> [Exercise directions] Identify each line in the listing that contains the string "height", matching case exactly, and copy those lines.

> [Data lines]
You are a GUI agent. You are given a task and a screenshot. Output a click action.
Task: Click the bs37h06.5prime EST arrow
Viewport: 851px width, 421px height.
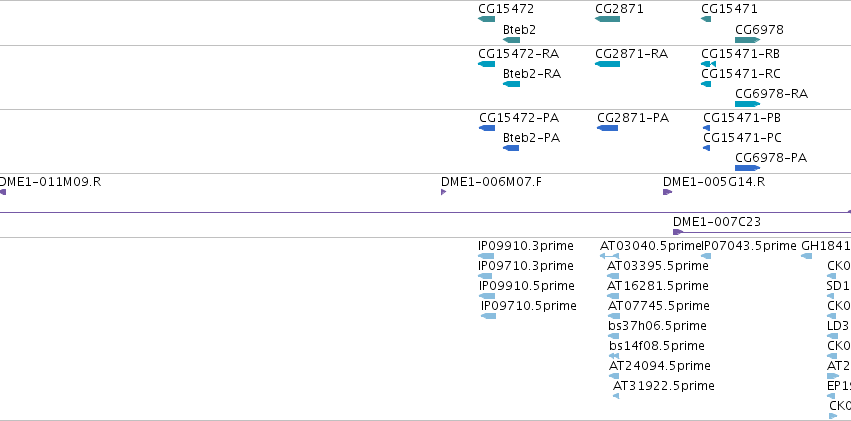point(614,336)
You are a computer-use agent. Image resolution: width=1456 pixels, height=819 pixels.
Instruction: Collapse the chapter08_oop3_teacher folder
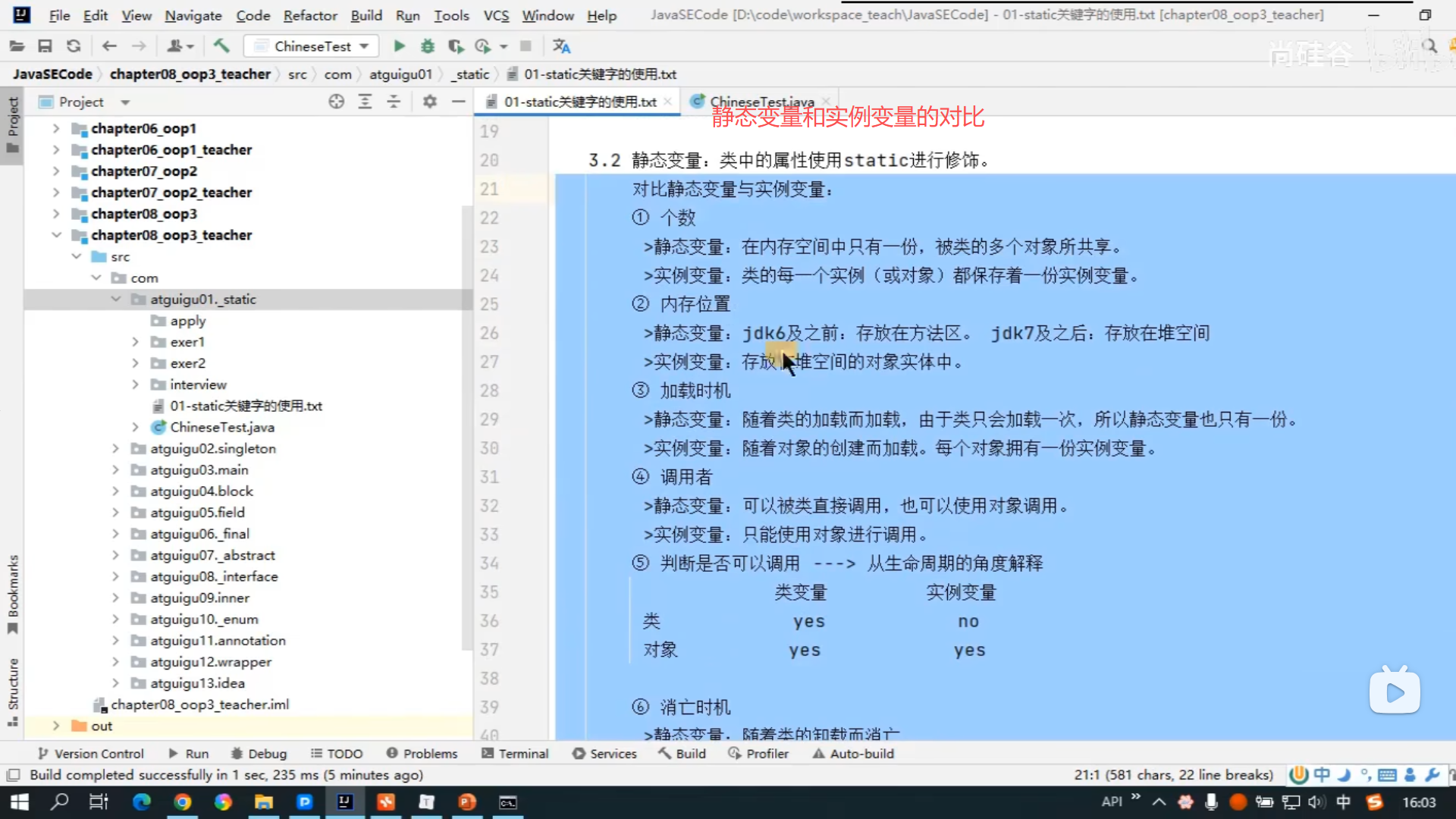tap(57, 235)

> [Result]
Viewport: 851px width, 421px height.
You are a computer-use agent. Image resolution: width=1456 pixels, height=819 pixels.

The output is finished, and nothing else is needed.